• [Exercise inputs]
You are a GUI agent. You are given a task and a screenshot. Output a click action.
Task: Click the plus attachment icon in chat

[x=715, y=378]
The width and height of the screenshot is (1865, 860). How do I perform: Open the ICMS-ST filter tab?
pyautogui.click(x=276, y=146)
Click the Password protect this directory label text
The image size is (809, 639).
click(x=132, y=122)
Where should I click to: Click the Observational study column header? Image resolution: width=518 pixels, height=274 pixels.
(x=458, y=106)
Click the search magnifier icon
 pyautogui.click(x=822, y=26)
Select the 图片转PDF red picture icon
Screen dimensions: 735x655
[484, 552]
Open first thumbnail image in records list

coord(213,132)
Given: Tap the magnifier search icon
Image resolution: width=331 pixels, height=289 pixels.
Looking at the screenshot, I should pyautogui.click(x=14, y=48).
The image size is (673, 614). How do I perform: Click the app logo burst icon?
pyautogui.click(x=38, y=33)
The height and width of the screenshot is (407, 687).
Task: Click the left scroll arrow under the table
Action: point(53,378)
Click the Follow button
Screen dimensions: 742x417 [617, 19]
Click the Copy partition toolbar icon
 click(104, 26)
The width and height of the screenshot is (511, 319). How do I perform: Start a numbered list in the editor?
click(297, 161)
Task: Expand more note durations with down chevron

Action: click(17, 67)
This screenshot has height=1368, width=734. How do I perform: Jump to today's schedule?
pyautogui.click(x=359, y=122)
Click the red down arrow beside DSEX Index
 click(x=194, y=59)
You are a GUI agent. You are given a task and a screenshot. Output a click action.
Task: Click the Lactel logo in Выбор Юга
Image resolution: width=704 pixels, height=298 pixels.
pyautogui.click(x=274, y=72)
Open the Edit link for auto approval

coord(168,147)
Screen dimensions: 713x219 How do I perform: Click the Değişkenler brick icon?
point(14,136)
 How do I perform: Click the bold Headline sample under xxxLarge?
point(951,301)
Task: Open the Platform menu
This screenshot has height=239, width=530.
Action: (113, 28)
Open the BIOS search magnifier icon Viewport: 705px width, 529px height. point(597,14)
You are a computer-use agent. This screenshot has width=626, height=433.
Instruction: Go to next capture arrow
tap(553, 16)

• [Problem]
Your task is to transcribe the listing in full, so that each line reads exactly as before.

• [Worked solution]
You are a GUI agent. You are given a task and a screenshot. Output a click action.
Task: Click the plus attachment icon in chat

[x=715, y=378]
The width and height of the screenshot is (1865, 860). How do I perform: Open the ICMS-ST filter tab?
pyautogui.click(x=276, y=146)
Click the Password protect this directory label text
The image size is (809, 639).
click(x=132, y=122)
Where should I click to: Click the Observational study column header? Image resolution: width=518 pixels, height=274 pixels.
(x=458, y=106)
Click the search magnifier icon
 pyautogui.click(x=822, y=26)
Select the 图片转PDF red picture icon
Screen dimensions: 735x655
[484, 552]
Open first thumbnail image in records list

coord(213,132)
Given: Tap the magnifier search icon
Image resolution: width=331 pixels, height=289 pixels.
Looking at the screenshot, I should pyautogui.click(x=14, y=48).
The image size is (673, 614). How do I perform: Click the app logo burst icon?
pyautogui.click(x=38, y=33)
The height and width of the screenshot is (407, 687).
Task: Click the left scroll arrow under the table
Action: point(53,378)
Click the Follow button
Screen dimensions: 742x417 [617, 19]
Click the Copy partition toolbar icon
 click(104, 26)
The width and height of the screenshot is (511, 319). How do I perform: Start a numbered list in the editor?
click(297, 161)
Task: Expand more note durations with down chevron

Action: click(17, 67)
This screenshot has height=1368, width=734. How do I perform: Jump to today's schedule?
pyautogui.click(x=359, y=122)
Click the red down arrow beside DSEX Index
 click(x=194, y=59)
You are a GUI agent. You are given a task and a screenshot. Output a click action.
Task: Click the Lactel logo in Выбор Юга
Image resolution: width=704 pixels, height=298 pixels.
pyautogui.click(x=274, y=72)
Open the Edit link for auto approval

coord(168,147)
Screen dimensions: 713x219 How do I perform: Click the Değişkenler brick icon?
point(14,136)
 How do I perform: Click the bold Headline sample under xxxLarge?
point(951,301)
Task: Open the Platform menu
This screenshot has height=239, width=530.
Action: (113, 28)
Open the BIOS search magnifier icon Viewport: 705px width, 529px height. point(597,14)
You are a computer-use agent. This screenshot has width=626, height=433.
Instruction: Go to next capture arrow
tap(553, 16)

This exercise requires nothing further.